Dataset entries:
· · · ·
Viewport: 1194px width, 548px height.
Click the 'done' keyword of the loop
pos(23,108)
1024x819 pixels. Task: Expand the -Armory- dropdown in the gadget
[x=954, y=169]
· · · ·
## GIVEN TASK:
Reproduce each line of the material verbatim.

## RESULT FOR THIS EXERCISE:
Viewport: 1194px width, 548px height.
Click the 'done' keyword of the loop
pos(23,108)
1024x819 pixels. Task: Expand the -Armory- dropdown in the gadget
[x=954, y=169]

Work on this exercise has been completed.